Egyptian feature filmmaking has dried up completely since the country’s president Murbarak was overthrown last year and Saudi-owned TV broadcasters Rotana and ART have stopped buying films, Nasrallah said.
The director made his dire prediction during an Arab filmmaker panel at the Abu Dhabi Film Festival.
Nasrallah said: “We are witnessing a crisis that could lead to a breakdown. It’s a perfect storm. Saudi broadcasters such as Rotana and ART have a monopoly on buying Arab movie rights and they have thousands of movies stockpiled. They don’t need to buy any more.”
Fellow panellist Egyptian screenwriter Mohamed Hefzy said the political crisis means he now has to work outside of the country.
Other filmmakers taking part in the discussion complained about political and social pressures stopping them from working.
Director Bader Ben Hirsi, whose feature A New Day In Old Sana’a was the first local feature to be shot in Yemen, said opponents spread lies about him shooting sex scenes in mosques because they were so determined to shut production down.
Ben Hirsi hopes to start shooting his second feature in Yemen in January, but the political situation is so dangerous he cannot find production insurance.
And Iraqi director Mohamed Al-Daradji said he had to dodge both US tanks and Al-Qaeda insurgents making his first feature in Iraq after the American invasion of 2003.
Previously Al-Daradji has claimed that Al-Qaeda insurgents kidnapped him during the filming of Ahlaam. He was then handed over to the U.S. military which held him for six days.
“Even if you are kidnapped by Al-Qaeda or imprisoned by Americans, nothing should stop you [making your film]. That’s why I say there are no walls which you cannot break through,” Al-Daradji said.
Al-Daradji told attendees that Iraq had no film industry infrastructure, which means footage has to be smuggled through Syria and Lebanon for processing. The war has also left Iraq without any cinemas, he explained.
“We don’t have the infrastructure that exists in Morocco, Egypt or the Gulf states,” he said. “We have to lay the foundations for filmmaking in Iraq. Only then will we have an Iraqi cinema that exists in 20 years’ time.”
Abu Dhabi-based director Nawaf Al-Janahi, whose sophomore film Sea Shadow premiered at last year’s ADFF, said he sympathised with infrastructure problems faced in Iraq and Yemen.
When he started out Abu Dhabi had no filmmaking infrastructure either, he said.
Al-Janahi’s family did everything they could to persuade him not to become a filmmaker. Even after he got into film school in Egypt, his father refused to pay the fees.
“My father was trying to make me understand that there was no filmmaking industry in the UAE at the time,” said Al-Janahi.

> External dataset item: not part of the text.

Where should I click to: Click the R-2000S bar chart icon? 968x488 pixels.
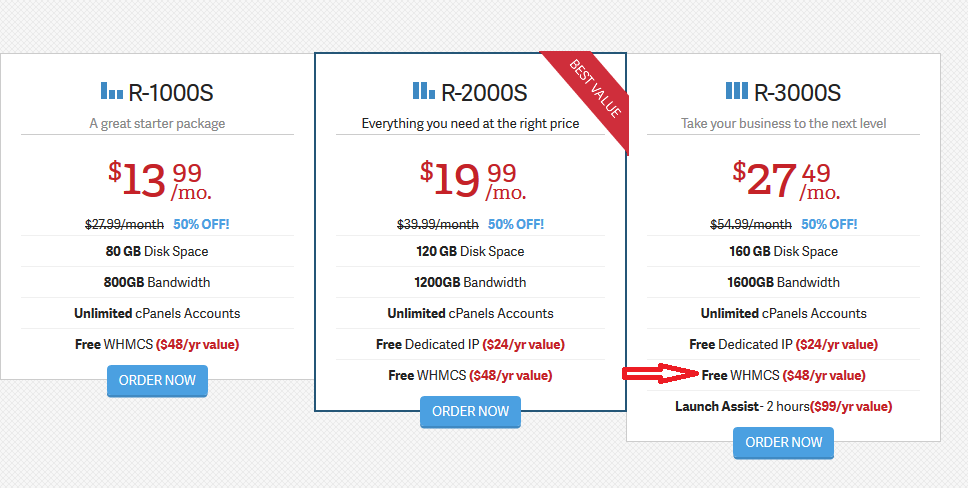click(x=424, y=91)
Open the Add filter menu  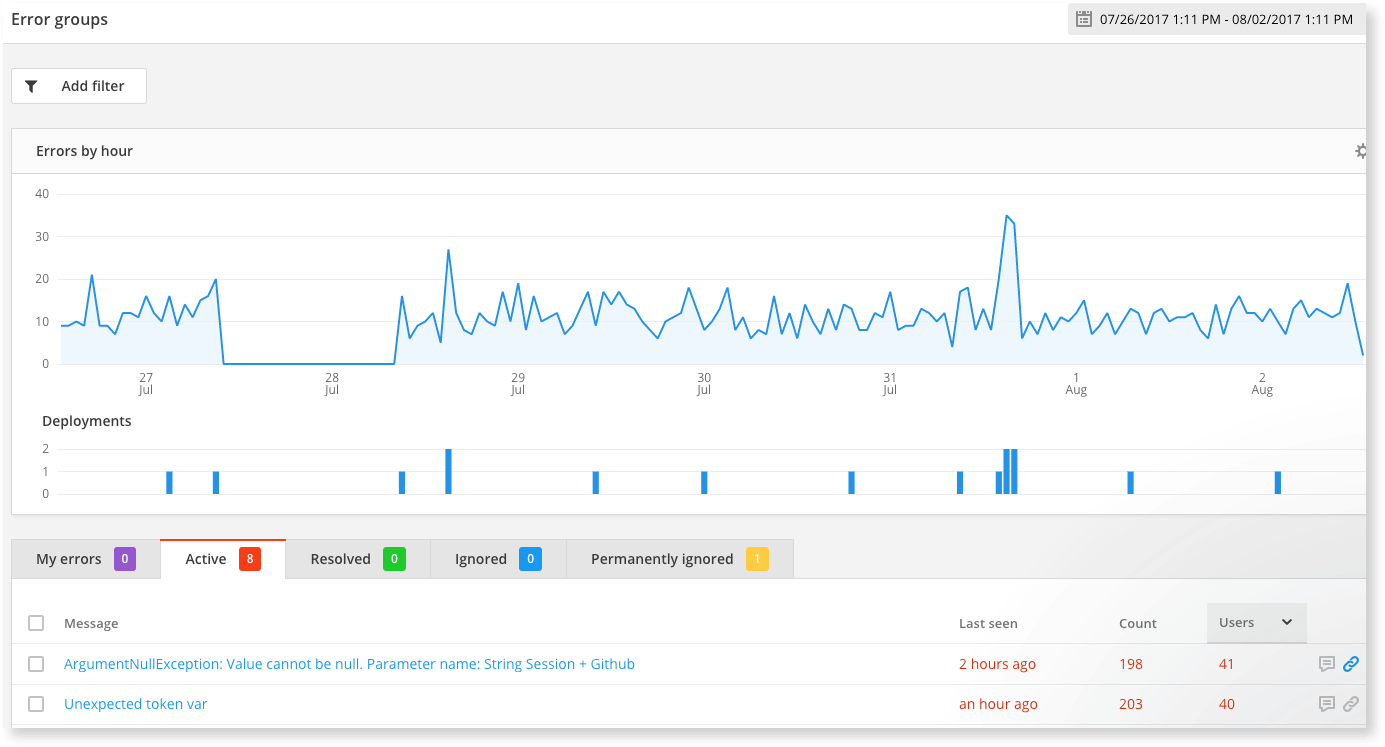(79, 86)
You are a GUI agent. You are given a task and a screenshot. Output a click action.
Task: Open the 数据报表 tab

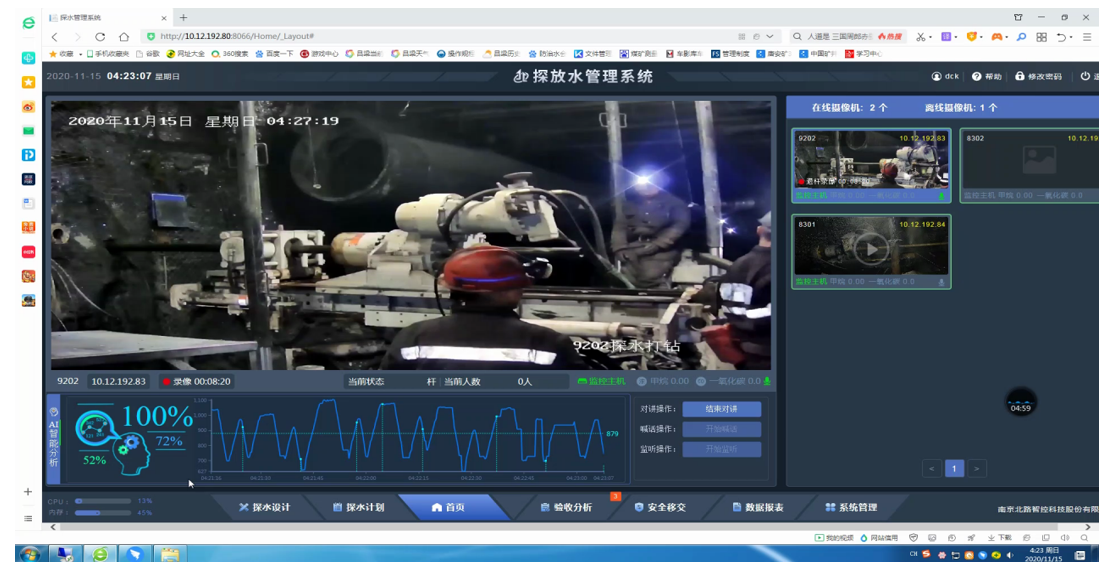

“Critics say that filmmakers in Gulf states are spoilt and pampered. They think we all have oil wells in our houses.”
Nasrallah and Al-Daradji agreed that although feature films employ large crews essentially the director remains on his own.
Nasrallah said: “We don’t make movies alone but we do dream them alone.” Al-Daradji added: “We long to include others in our dreams.”